AUSGEWÄHLTER TEXT:
■ ■ ■
Macht eine Versagung für den Schuldner evtl. Sinn?

  • Hallo zusammen,

    ich hatte gerade einen Schuldner (schonj in der Wohlfühlphase) hier, der selbständig war und auch nach Eröffnung mit Freigabe weiterhin ist. Nun haben sich Neuverbindlichkeiten angesammelt, dumm das.

    Meine Überlegung (die sich mir aufdrängte, ohne dass ich hier eine Beratung mache gegenüber dem Schuldner):

    Wenn der Schuldner sein jetziges Verfahren normal durchläuft, bekommt er in ca. 2 Jahren RSB und hat dann eine 10-Jahres-Sperre (§ 287a Abs. 2 Nr. 1 InsO) für einen Neuantrag.

    Würde der Schuldner einfach untertauchen, neue Arbeit aufnehmen ohne uns was zu sagen, wäre eine Versagung möglich sein, die dann für einen Neuantrag nach § 287a Abs. 2 Nr. 2 InsO nur eine Dreijahressperre bedeutet.

    Im Hinblick auf ein neues Insolvenzverfahren: Macht hier für den Schuldner Sinn, auf eine Versagung hinzuarbeiten oder übersehe ich da etwas??

  • Auf eine Versagung der RSB braucht der Schuldner gar nicht hinzuarbeiten. Naheliegender und einfacher wäre es, wenn er den Antrag auf Erteilung der RSB zurücknimmt.
■ ■ ■
EINTRÄGE ZUR ÜBUNG:
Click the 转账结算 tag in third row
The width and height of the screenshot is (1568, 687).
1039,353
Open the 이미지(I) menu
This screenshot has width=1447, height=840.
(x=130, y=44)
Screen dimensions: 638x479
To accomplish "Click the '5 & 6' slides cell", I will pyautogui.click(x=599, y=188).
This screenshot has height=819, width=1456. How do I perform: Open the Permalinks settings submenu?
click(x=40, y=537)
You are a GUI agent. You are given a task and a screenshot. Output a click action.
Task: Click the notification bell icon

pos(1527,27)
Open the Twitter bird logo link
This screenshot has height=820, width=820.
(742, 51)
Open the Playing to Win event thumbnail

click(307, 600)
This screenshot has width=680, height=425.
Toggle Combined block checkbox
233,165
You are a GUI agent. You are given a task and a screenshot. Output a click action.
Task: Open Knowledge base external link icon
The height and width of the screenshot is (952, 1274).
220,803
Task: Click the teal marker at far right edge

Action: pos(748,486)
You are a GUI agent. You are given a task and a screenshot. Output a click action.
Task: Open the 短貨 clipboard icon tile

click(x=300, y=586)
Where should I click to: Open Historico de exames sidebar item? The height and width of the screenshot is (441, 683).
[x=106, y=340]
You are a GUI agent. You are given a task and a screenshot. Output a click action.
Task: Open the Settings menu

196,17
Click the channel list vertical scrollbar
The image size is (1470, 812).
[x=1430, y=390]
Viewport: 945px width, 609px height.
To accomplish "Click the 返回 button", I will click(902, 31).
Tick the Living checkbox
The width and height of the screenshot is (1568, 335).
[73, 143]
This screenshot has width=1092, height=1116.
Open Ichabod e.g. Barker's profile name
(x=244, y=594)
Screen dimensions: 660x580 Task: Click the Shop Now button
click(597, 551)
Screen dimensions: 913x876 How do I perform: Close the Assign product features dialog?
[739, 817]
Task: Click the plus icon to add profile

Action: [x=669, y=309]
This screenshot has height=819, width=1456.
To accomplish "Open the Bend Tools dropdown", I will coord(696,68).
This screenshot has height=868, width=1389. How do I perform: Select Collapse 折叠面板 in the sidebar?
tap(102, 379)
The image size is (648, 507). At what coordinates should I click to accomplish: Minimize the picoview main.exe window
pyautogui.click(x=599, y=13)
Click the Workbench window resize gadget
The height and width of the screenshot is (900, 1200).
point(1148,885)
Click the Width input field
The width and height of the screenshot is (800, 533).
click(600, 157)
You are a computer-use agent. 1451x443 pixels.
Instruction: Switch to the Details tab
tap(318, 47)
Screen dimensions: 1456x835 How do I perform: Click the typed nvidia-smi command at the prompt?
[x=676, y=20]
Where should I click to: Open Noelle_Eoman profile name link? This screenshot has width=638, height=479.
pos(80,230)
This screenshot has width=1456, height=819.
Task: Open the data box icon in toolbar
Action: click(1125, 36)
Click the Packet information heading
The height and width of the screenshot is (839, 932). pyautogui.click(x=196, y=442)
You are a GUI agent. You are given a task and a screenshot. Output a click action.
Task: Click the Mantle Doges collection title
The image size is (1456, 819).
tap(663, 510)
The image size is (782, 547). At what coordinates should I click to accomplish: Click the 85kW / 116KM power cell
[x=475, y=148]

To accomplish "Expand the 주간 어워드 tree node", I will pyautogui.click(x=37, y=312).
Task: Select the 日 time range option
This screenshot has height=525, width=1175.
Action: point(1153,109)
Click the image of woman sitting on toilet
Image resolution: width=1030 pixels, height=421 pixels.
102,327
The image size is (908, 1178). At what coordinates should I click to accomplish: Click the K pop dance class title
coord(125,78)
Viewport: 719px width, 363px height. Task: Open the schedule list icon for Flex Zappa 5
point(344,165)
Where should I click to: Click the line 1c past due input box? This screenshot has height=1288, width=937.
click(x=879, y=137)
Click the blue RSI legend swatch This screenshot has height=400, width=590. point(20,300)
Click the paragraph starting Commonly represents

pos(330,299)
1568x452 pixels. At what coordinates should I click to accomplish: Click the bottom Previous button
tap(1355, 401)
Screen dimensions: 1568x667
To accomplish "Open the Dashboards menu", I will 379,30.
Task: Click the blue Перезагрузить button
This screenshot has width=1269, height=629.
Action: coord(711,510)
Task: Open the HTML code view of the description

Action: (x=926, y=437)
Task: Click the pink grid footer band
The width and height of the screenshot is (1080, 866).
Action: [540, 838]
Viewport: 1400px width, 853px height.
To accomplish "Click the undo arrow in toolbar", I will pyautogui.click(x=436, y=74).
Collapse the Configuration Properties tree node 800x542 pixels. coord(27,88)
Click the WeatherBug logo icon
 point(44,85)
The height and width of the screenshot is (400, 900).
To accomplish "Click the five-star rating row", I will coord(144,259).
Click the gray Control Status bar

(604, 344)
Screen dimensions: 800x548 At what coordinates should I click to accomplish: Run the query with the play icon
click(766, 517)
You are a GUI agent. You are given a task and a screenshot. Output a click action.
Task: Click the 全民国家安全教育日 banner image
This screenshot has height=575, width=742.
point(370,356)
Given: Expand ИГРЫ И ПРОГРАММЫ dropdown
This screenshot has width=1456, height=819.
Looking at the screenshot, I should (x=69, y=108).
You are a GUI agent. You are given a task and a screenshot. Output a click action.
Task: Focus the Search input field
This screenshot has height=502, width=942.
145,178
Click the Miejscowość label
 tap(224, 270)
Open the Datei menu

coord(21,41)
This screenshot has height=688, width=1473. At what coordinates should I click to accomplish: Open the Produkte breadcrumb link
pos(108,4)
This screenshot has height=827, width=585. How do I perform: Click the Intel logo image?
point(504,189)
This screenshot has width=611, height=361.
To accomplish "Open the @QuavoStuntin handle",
■ ■ ■
AUFGABEN:
[a] Welche Sperre für einen Neuantrag hat der Schuldner laut dem ausgewählten Text, wenn er die RSB im normalen Verfahren erhält?
[b] Kannst du die Einträge von der Zeile mit „Open the Playing to Win event thumbnail“ bis einschließlich der Zeile mit „click(x=300, y=586)“ neu skalieren? Gib nur diese Zeilen vollständig wieder aus, multipliziere dabei jede Koordinate in den Antworten mit 0,35 und runde auf ganze Zahlen, wobei Hälften aufgerundet werden.
Der ausgewählte Text und die Einträge stehen unabhängig voneinander.

ERWARTETE LÖSUNGEN:
[a] Eine 10-Jahres-Sperre nach § 287a Abs. 2 Nr. 1 InsO.

[b]
Open the Playing to Win event thumbnail

click(107, 210)
This screenshot has width=680, height=425.
Toggle Combined block checkbox
82,58
You are a GUI agent. You are given a task and a screenshot. Output a click action.
Task: Open Knowledge base external link icon
The height and width of the screenshot is (952, 1274).
77,281
Task: Click the teal marker at far right edge

Action: pos(262,170)
You are a GUI agent. You are given a task and a screenshot. Output a click action.
Task: Open the 短貨 clipboard icon tile

click(x=105, y=205)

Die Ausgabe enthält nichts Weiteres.